Just for sake of demonstration, I ran a test on a small-ish dataset where I know I got some outliers with the version of the script above counting ref alleles, and one with a modified version where I'm counting the alt alleles. Here's how the values in general compare, the x-axis represent the former (counting ref) and the y-axis represents the modified version:
The plot above shows consistency in values, especially in high CLR values which is what determines your outliers. However, it isn't very informative about the genomic distribution of the values. So I also plotted the values in manhattan plot to show that the genomic distribution is the same, lightblue represents the default script and lightgrey the suggested modification:
Your question is very relevant and good for you for spotting my comment error. Hope this was informative.
Hi, Yassine
I hoped to get insight into how I assign my VCFs to their populations.
"Admixture has obscured signals of historical hard sweeps in humans." Uses Plink1.9 to assign the populations. Here, with this new edition of the bash script, where do I assign my population groups?
Should there be one bed file for each genome?

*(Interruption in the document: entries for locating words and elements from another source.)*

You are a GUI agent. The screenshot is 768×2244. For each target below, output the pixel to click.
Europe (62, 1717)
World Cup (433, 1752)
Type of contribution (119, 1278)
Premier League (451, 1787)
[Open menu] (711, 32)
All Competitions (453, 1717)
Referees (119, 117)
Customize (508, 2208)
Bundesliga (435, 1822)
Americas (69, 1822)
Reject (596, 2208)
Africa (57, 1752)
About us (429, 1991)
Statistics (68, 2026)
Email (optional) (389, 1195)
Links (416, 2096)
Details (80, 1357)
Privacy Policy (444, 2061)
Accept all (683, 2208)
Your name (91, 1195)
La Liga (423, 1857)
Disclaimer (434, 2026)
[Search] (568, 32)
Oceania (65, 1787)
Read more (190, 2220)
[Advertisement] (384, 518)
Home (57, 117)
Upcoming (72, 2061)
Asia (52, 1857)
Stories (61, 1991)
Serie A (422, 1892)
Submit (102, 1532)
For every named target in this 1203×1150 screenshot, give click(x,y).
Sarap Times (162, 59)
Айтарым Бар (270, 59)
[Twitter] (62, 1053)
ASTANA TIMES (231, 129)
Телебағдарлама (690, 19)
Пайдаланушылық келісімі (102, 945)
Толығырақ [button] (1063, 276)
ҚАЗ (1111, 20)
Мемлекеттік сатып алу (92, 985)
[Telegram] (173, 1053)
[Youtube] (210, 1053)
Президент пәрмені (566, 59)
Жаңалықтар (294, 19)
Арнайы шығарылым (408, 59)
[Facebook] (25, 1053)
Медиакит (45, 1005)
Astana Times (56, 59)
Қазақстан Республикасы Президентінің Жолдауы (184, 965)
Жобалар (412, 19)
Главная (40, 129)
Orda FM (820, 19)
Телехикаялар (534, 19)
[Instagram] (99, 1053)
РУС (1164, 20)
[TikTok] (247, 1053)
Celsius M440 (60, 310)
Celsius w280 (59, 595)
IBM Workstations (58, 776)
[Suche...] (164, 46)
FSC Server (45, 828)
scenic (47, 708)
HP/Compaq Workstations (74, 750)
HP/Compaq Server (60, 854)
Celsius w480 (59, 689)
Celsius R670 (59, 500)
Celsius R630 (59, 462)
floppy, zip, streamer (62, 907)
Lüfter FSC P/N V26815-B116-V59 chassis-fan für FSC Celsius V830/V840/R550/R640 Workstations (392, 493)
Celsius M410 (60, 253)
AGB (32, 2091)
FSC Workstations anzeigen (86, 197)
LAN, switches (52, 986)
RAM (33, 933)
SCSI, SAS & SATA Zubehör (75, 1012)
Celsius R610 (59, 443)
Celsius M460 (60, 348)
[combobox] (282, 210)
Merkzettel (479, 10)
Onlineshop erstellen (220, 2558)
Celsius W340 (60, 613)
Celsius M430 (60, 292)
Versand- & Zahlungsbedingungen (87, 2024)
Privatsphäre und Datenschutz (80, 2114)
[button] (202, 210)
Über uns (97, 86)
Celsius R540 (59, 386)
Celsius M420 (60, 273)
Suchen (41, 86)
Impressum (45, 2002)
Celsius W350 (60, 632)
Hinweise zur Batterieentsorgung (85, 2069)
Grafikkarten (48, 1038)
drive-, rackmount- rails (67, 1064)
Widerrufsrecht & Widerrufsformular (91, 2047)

Or one bed file per population?
Thanks,
Michael
Hi Michael,
The plink step loops over the populations and creates one vcf for each of the populations you are looping over. The awk '{print $1}' ${bed}.fam | sort -u | while read pop
step extracts the population labels from the .fam
file, and creates the vcfs in question.
Cheers,
Yassine
Hi, there. I am new to population genetics and I am confused by the script
vcf2SF.py
.I am confused about the 73th row, which count the derived allele. Because I read from the manual the "0" means the site is the same with column "REF", "1" means the site is the same with the first one of the column "ALT". So I feel like the expression show be
if haplotype.split(sep)[0] != "0" and haplotype.split(sep)[0] != ".":
.I'll appreciate that, if you could answer my questions. Do please my rudeness if I said something wrong.